LATIDOS- São cinco horas da manhã. Não há vento. Não resta barulho lá fora.  O cão late. Insistentemente. A cidade dorme. Não dá ouvidos para o cão. Talvez seu latido seja uma resposta a um semelhante que se manifesta lá longe.  É madrugada e os carros estão parados. Os sons estão desligados. Vigilantes, guardas e insones não dormem. Seguram seus olhos pesados.  O cãozinho é do vizinho que dorme. E o som enche a rua. Se espalha fazendo eco. É madrugada. E o latido invade o sonho do menino que dorme. 

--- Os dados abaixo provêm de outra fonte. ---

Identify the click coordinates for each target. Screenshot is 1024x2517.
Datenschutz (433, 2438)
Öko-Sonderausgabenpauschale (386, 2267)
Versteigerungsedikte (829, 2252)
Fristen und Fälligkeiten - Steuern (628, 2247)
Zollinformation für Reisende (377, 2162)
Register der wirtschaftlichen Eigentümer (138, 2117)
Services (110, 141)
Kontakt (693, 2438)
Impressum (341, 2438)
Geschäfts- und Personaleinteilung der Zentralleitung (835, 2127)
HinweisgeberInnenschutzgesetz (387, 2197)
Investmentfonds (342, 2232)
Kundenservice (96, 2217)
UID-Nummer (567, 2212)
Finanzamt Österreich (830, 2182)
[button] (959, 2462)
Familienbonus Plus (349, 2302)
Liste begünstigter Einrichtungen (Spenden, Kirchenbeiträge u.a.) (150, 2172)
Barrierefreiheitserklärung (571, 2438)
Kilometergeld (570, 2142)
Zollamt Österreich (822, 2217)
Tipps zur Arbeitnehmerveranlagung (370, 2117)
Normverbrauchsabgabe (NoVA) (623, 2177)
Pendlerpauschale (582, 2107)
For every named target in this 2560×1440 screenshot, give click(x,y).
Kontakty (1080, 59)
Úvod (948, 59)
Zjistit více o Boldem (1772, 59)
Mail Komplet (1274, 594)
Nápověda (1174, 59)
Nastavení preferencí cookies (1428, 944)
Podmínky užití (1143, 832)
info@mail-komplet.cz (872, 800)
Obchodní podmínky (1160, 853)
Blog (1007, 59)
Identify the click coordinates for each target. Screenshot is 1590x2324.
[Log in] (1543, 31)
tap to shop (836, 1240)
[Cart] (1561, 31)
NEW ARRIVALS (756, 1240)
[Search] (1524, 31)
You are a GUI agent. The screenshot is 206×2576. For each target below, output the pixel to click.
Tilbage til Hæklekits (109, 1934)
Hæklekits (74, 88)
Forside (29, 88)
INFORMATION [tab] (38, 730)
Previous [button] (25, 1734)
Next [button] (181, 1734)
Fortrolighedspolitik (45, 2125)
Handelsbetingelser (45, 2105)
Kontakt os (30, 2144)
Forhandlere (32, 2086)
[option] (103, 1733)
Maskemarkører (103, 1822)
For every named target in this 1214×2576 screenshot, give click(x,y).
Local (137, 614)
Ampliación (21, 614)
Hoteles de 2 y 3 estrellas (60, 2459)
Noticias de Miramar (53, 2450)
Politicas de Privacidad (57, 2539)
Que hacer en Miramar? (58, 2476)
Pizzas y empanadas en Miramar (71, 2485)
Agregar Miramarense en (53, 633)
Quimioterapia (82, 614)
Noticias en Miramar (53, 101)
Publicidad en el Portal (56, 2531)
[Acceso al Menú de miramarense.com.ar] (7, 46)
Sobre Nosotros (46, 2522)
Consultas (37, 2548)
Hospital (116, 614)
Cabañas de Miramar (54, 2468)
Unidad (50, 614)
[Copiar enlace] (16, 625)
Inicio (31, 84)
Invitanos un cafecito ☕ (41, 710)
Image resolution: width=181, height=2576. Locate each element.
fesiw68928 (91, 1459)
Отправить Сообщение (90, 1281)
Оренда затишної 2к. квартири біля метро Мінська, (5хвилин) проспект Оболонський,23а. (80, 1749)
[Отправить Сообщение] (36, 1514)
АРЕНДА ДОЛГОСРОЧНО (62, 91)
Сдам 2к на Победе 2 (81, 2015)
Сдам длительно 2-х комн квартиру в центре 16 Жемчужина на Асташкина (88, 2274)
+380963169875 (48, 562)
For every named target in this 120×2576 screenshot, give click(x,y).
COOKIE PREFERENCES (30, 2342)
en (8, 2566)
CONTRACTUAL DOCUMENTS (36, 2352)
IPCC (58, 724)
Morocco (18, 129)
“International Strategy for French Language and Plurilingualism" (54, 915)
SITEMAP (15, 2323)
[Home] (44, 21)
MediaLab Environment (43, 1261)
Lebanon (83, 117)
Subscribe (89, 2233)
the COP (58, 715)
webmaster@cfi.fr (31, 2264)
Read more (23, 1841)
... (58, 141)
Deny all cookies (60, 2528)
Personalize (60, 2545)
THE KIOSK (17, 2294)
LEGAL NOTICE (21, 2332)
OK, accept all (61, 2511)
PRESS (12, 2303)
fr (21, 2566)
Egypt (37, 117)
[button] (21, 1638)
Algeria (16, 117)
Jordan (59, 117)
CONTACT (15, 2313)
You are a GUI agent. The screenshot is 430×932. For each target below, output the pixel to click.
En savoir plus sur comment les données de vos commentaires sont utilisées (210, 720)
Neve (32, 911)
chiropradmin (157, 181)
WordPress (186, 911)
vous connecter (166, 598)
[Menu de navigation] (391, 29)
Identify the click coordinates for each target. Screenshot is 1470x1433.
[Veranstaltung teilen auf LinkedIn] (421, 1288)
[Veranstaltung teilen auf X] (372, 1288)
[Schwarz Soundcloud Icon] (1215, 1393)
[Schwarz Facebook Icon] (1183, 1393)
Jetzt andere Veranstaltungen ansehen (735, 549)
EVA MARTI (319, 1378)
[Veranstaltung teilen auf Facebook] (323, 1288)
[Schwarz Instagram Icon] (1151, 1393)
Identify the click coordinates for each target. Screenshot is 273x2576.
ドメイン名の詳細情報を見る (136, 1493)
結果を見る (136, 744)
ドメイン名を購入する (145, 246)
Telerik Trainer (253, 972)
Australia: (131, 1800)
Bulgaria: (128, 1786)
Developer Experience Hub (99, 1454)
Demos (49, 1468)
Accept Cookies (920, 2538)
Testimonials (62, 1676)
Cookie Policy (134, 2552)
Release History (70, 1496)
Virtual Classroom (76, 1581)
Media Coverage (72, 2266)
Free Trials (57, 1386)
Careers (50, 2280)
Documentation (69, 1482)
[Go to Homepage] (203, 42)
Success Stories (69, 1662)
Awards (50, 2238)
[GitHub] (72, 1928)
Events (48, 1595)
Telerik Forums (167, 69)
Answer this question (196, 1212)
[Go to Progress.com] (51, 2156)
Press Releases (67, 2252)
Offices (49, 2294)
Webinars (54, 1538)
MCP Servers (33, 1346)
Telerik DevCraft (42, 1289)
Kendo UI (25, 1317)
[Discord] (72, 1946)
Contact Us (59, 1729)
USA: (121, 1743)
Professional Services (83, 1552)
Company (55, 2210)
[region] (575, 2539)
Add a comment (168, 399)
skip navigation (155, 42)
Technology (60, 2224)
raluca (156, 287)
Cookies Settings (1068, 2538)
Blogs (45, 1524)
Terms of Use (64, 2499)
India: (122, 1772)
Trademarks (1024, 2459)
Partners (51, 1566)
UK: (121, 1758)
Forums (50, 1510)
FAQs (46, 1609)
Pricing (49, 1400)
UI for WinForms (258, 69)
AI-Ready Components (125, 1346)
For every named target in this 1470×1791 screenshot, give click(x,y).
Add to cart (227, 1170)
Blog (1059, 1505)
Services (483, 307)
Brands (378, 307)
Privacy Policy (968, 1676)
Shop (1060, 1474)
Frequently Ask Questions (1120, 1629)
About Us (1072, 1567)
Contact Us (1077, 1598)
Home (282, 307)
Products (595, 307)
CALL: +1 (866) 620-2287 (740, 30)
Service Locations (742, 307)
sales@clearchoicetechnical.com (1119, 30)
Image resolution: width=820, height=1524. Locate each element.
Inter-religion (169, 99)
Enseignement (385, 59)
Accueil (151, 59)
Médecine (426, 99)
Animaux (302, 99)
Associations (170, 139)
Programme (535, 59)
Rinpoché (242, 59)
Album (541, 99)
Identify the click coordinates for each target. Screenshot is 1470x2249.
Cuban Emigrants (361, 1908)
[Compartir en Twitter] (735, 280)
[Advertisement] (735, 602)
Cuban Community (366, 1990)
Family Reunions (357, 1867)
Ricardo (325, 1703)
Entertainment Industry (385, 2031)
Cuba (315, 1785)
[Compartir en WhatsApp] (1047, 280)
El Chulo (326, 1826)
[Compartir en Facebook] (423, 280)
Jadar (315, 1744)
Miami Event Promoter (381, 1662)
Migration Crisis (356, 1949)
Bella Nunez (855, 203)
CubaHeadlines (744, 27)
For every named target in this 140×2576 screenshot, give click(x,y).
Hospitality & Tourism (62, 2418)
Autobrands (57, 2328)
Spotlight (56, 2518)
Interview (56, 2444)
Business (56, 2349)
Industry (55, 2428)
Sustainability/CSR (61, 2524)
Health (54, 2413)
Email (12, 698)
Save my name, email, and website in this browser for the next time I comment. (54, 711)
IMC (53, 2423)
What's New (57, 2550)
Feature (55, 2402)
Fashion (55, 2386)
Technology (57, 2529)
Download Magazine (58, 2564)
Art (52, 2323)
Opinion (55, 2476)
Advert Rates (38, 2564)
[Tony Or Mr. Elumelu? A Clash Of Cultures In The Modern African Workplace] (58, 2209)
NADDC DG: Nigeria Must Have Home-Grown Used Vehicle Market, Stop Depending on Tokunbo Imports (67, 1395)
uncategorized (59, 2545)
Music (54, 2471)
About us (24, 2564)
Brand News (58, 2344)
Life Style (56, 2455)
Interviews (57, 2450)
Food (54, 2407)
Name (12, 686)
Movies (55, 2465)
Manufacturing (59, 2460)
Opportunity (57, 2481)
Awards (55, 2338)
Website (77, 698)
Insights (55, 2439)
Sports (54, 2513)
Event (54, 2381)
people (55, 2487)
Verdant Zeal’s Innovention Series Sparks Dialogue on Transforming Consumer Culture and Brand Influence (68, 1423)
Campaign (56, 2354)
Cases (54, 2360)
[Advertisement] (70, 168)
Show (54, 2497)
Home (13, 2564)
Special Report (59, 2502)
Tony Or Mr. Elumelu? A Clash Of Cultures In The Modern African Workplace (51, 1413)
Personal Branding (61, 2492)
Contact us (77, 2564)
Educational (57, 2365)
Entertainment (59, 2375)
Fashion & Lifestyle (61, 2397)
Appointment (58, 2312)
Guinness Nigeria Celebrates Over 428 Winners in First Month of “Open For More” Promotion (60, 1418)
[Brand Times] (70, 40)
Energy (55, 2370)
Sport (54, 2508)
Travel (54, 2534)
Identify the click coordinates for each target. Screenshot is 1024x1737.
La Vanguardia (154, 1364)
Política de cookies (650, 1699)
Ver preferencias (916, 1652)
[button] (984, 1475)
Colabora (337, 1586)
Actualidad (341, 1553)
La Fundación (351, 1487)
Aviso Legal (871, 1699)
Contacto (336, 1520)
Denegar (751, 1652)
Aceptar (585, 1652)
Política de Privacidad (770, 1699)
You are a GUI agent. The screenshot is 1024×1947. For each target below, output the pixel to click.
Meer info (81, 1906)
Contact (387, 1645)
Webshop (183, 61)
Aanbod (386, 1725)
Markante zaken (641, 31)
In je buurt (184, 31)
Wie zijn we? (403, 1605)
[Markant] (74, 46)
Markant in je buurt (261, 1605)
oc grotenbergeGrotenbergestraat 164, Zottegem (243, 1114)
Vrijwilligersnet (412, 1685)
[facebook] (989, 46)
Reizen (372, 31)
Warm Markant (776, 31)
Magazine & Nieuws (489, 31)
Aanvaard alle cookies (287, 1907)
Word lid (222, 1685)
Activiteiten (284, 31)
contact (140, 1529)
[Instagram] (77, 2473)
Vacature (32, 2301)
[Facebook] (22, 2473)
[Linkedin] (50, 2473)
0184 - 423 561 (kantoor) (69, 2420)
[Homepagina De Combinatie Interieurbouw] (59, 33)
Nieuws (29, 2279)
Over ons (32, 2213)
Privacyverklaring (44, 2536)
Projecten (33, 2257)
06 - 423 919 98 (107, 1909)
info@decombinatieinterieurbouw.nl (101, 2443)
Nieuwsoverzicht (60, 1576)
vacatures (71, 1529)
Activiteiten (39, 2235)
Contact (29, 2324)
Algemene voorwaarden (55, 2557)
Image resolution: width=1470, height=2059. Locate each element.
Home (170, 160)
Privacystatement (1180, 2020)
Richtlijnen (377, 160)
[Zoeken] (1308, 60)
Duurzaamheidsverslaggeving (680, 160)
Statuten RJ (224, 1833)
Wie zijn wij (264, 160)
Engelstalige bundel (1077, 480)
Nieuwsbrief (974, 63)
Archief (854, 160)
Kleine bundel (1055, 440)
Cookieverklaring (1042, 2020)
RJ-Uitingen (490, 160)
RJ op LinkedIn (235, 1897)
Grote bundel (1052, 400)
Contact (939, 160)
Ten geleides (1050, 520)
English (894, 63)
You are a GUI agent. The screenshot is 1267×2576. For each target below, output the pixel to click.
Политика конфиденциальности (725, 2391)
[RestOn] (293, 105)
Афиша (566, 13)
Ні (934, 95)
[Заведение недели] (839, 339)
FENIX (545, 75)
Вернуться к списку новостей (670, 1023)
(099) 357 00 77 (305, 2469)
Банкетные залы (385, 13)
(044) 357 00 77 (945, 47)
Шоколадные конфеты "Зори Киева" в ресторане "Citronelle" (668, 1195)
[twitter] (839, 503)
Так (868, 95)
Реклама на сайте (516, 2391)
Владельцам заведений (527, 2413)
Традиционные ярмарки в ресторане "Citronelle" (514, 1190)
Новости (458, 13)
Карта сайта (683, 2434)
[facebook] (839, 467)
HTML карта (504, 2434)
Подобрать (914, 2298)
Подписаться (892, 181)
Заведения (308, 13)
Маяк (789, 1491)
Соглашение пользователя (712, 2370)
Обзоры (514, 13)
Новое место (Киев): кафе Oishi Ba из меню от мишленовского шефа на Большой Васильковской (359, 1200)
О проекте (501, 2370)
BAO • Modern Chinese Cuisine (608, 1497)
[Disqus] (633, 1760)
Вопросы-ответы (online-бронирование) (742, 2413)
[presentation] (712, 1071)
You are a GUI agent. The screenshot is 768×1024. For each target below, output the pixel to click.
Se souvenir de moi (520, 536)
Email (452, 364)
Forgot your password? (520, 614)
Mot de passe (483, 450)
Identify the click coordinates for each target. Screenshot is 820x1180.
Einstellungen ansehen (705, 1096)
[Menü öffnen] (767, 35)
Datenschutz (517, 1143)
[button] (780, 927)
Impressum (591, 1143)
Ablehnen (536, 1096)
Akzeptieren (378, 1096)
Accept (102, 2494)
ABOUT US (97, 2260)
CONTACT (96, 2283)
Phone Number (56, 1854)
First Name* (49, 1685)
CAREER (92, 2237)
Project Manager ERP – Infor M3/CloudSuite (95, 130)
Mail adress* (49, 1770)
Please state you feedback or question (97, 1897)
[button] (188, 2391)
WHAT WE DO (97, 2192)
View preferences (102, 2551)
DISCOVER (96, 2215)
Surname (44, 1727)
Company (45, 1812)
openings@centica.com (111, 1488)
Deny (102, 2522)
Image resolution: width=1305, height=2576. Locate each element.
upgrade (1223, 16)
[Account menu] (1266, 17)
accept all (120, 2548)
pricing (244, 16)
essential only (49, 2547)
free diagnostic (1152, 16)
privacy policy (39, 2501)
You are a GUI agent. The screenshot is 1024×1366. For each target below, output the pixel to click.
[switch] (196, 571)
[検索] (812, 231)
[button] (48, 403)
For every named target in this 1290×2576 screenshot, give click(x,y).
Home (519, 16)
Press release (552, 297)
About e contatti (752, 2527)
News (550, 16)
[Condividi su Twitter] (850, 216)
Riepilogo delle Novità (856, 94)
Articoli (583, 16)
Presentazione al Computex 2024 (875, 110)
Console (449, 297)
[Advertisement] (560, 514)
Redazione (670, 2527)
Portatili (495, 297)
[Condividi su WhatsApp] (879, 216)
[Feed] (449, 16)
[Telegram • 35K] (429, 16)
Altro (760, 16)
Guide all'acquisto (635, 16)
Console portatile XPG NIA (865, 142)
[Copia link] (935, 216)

TORTA FRIA-  Um torta fria salgada é uma destas engenhosidades que só podem ter sido gerada por uma senhora altamente dotada de censo de improviso. Posso até vê-la abrindo a geladeira e juntando os restinhos disso e daquilo. Uma camada de pão, tomate picadinho, milho, cenoura ralada, camada de maionese, camada de pão, um resto de franguinho desfiado, mais tomate, cenoura, maionese, mais uma camada de pão e maionese para cobrir. Um ramo de salsa jogado despretensiosamente.  Está pronta a obra.  Não é que fica bom esse negócio!?

14/09/2015

O Baile

"Olha que isso aqui tá muito bom..."
De longe se notava um alvoroço. Não dava para distinguir muito bem o que era.  Os carros iam parando. O trânsito se tornava lento. Num certo momento tudo parou.
 “Queremos nossos salários. Queremos nossos salários, queremos nossos salários”, gritavam no meio da estrada interrompida os trabalhadores. Preocupados, ostentavam faixas e cartazes mais ou menos agressivos, mas todos indignados. Num deles, o governante dança alegremente como se estivesse em um salão de baile. “Olha, que isso aqui tá muito bom, isso aqui tá bom demais; olha, quem tá fora quer entrar, mas que tá dentro não sai.

02/09/2015

Façanhas

Houve um tempo em que tudo aqui era melhor que no resto do país. Nossa polícia era melhor do país. A saúde era a melhor do país.  Nossa assembleia era a melhor do país. O povo daqui era o mais politizado. O mais culto. Tudo, tudo mesmo era melhor. O gaúcho vivia repetindo isso incessantemente. E, tal qual a mentira repetida inúmeras vezes, a sentença transitou em julgado. E a doce ilusão virou verdade.